Área Temática: DIR CIV - DIR FAM / TEORIA GERAL.
DIR REGIS NOT.
Legislação Nacional:
Sumário : I - O preço duma fracção autónoma de um prédio, pago em momento em que o casamento se mantinha em pleno vigor, o bem comum - quantia desembolsada - porque já não existe, não poderá ser relacionada como e enquanto tal. Em seu lugar ficou a fracção autónoma adquirida... precisamente com esse bem comum.

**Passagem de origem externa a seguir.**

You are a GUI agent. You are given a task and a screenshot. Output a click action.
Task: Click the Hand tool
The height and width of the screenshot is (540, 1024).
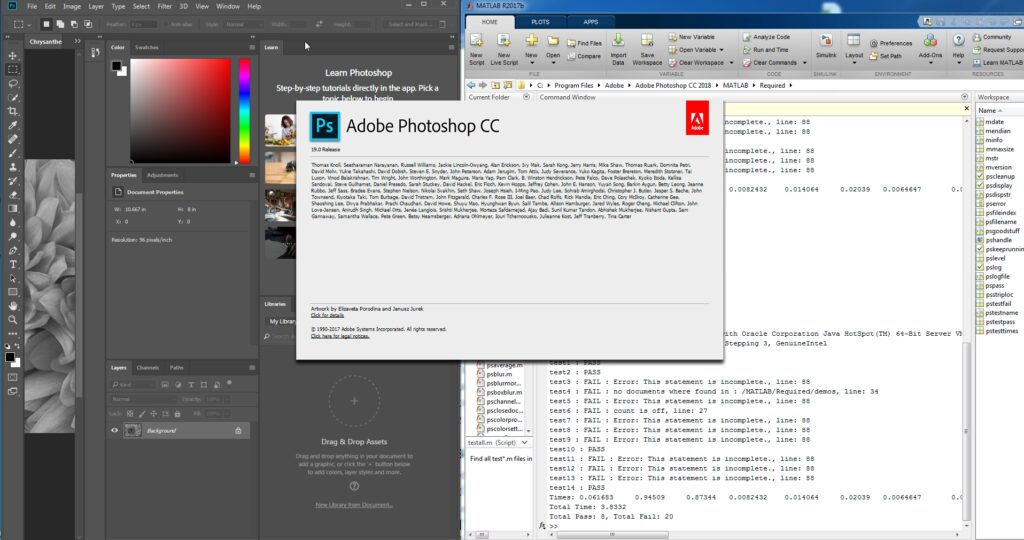(13, 306)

Por outras palavras, a fracção autónoma sub-rogou-se no lugar daquele bem comum.
II - Nessa medida, não por força do contrato de compra e venda mas deste conjugada com a da sub-rogação, a fracção autónoma é bem comum porque sub-rogada no lugar daquele bem comum com o qual foi adquirida (Código Civil, artigos 1734 e 1723).
III - Assim, deve ser relacionada essa fracção autónoma no inventário facultativo em consequência de divórcio.